Antiphospholipid syndrome (APS) is a systemic autoimmune disorder characterized by venous or arterial thrombosis and/or adverse pregnancy outcomes in the presence of persistent laboratory evidence of antiphospholipid antibodies (aPL).[1] The diagnosis of APS is according to the 2006 Sydney (revised Sapporo) criteria,[1] requiring at least 1 clinical manifestation and 1 laboratory criteria which are as follows: 1). clinical manifestation: arterial/venous thrombosis or pregnancy morbidity (unexplained fetal death at ≥10 gestational weeks, or preterm births beyond 34 weeks because of preeclampsia or intrauterine growth restriction (IUGR), or more than 3 times consecutive early pregnancy loss beyond 10 weeks); 2). laboratory criteria: aPL positivity on more than 2 times tests apart from at least 12 weeks, including lupus anticoagulant (LA), anticardiolipin (aCL) and anti-beta 2 glycoprotein 1 antibodies (anti-β2GP1) at medium or high titer.

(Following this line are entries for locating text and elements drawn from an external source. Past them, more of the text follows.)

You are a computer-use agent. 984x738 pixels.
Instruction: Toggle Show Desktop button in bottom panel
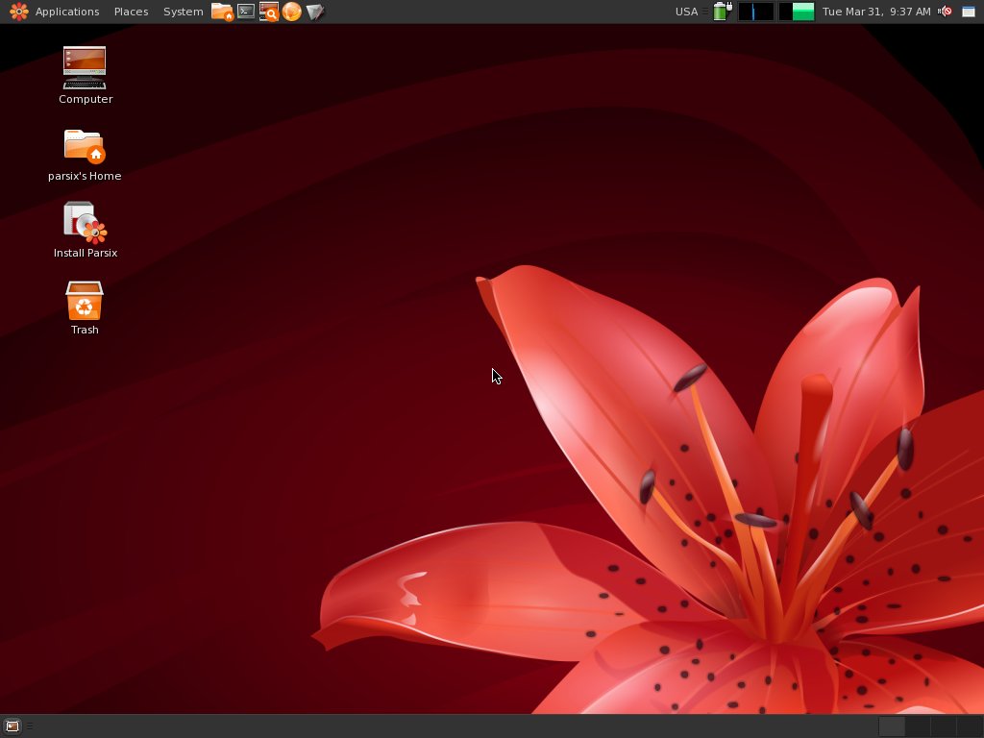[12, 726]
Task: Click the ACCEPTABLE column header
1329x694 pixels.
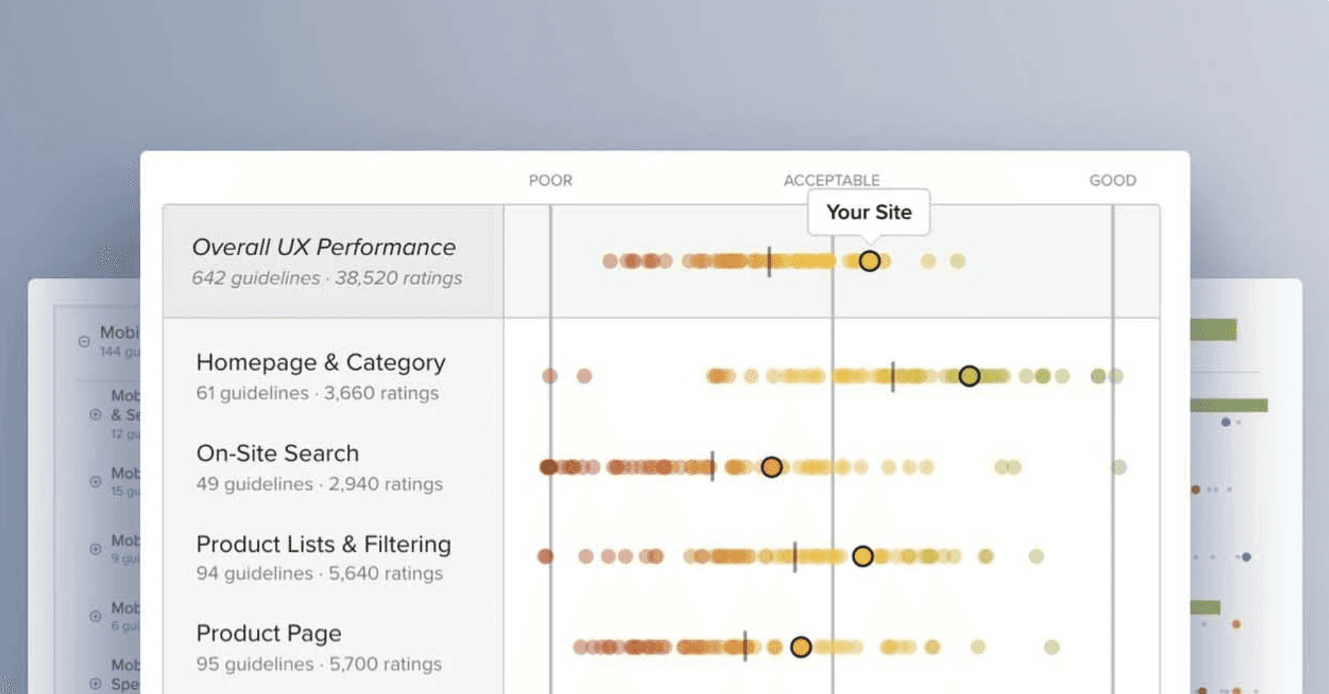Action: [x=832, y=180]
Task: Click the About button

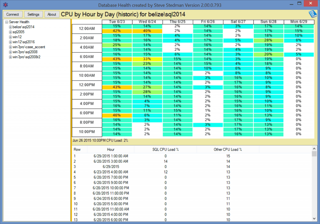Action: 52,14
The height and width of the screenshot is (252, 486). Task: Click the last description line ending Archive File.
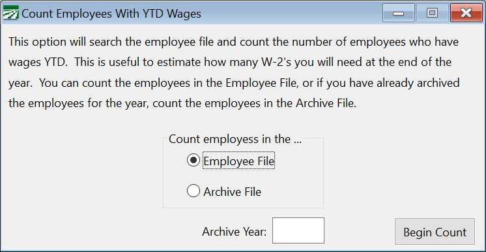tap(182, 103)
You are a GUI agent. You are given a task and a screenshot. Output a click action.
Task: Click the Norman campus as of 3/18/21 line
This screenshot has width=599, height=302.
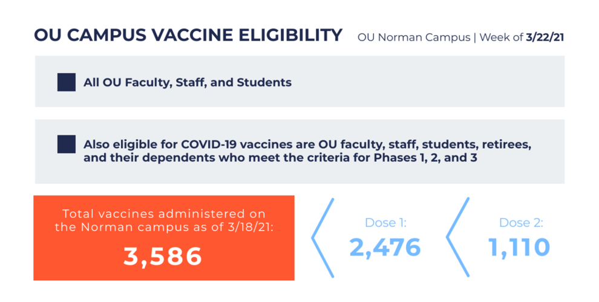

APS has great probabilities leading to adverse pregnancy outcomes, which may bring pregnant women and their family with huge psychologic and economic burden. With the development of diagnosis and treatment of recurrent miscarriages and infertility before assisted reproduction procedures, aPL is taken as one of important immunologic indexes in the diagnostic protocols.[2] Therefore, a huge number of pregnant women are treated as non-criteria APS (NCAPS), with asymptomatic clinical manifestations, such as 2 unexplained miscarriages, 3 non-consecutive miscarriages, late preeclampsia, or 2 or more unexplained in vitro fertilization (IVF) failure; or with low positive aCL or anti-β2GP1. In women with recurrent miscarriages, only 10% of women could reach the diagnostic criteria of APS, while 15% of women reported to have persistent positivity of aPL, not fulfilling clinical criteria of APS or with low titer of aPL (95-99th centile).[3,4] The EUROAPS study in 2012 reported the women with non-criteria APS had similar pregnancy outcomes compared with women with APS and could also benefit from standard treatment for APS.[5] In a recent study, it has been reported that adverse pregnant outcomes related to aPL were identified in 17.7%.[6] Namely, despite being asymptomatic, those women are at increased risk of obstetric morbidity because of persistent presence of aPL. It has been demonstrated that aPL itself may be pathogenic and was associated with elevated possibilities of further pregnancy complications and mobidity.[7,8]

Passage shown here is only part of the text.